[Complete the following]
[a] Please check each statement against the forum post about Hasay and answer yes or no, quoting the words from the post that decide it. (i) The post says Washington usually has the highest funding level of any med research school. (ii) The post says U of O has the highest funding level in its state. (iii) The post says the writer's wife is a Stanford alum who cares a great deal about athletics.
[b] From the forum post about Hasay, copy everything from "She likes and" down to "for several decades.", word for word.

[Exercise passage]
•••••
Dubai wrote:
UO academics are not bad. And considering Hasay is more than likely going to become a professional runner, the school she graduates from isn't going to make a difference (from an academic standpoint) Everyone knows the primary reason elite schools are best are the contacts, not the teaching.
Hasay will never make as much running as she seems capable to earn professionally and she will likely more many more years professionally than she will run competitively. Note that she has indicated that a major possibility is MD (/PhD Medicine/medicine related). It is not clear that there are more than a few track and field athletes that could reliably earn more than she could well earn professionally and those are in the Bolt category, and no American distance runner is remotely close.
She likes and is enthusiastic about running but her prestige will be greater in her professional area, in part because it will last for as many decades as her running career could last in years. In addition, a running career can easily be ruined by injury, AND she knows all to well that some top HS girl runners never get any better but that almost all doctors get better for several decades.
U of O is, in many ways, not in the same league as Stanford; Washington is a vastly better school than Oregon in the field that she has professed interest in, but that is mainly at the next level, not at the undergrad level (Washington usually has the highest funding level of any med research school, U of O does not even have the highest funding level in the state, that honor goes to OSU, despite the advantage to O conferred by having the affiliation with the Med School).
Disclaimer/source of knowledge: my wife is a Stanford alum (and could not care less about athletics).
•••••
[Extracted data]

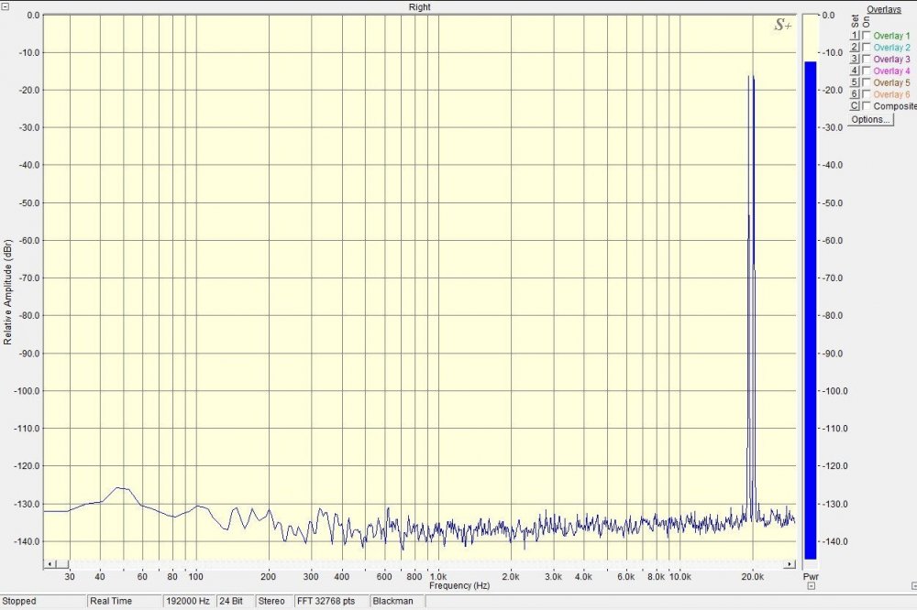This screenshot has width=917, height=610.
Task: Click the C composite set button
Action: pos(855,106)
•••••
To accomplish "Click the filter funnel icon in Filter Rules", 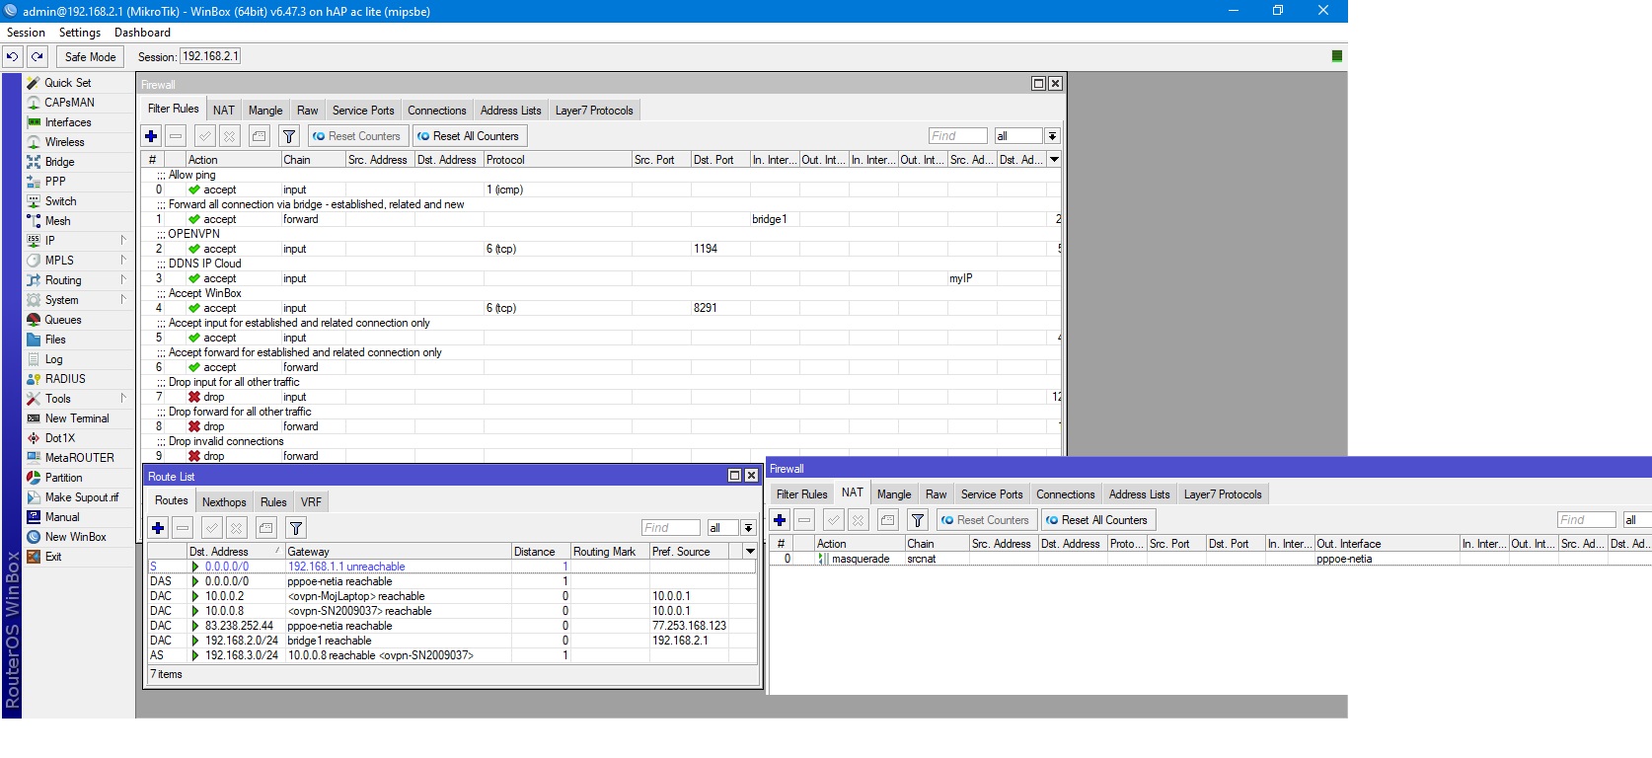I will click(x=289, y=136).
•••••
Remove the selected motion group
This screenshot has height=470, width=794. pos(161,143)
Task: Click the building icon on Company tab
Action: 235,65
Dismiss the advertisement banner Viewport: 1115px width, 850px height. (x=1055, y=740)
•••••
[Expected outputs]
[a]
(i) Yes: "Washington usually has the highest funding level of any med research school"
(ii) No: "U of O does not even have the highest funding level in the state, that honor goes to OSU"
(iii) No: "my wife is a Stanford alum (and could not care less about athletics)"

[b]
She likes and is enthusiastic about running but her prestige will be greater in her professional area, in part because it will last for as many decades as her running career could last in years. In addition, a running career can easily be ruined by injury, AND she knows all to well that some top HS girl runners never get any better but that almost all doctors get better for several decades.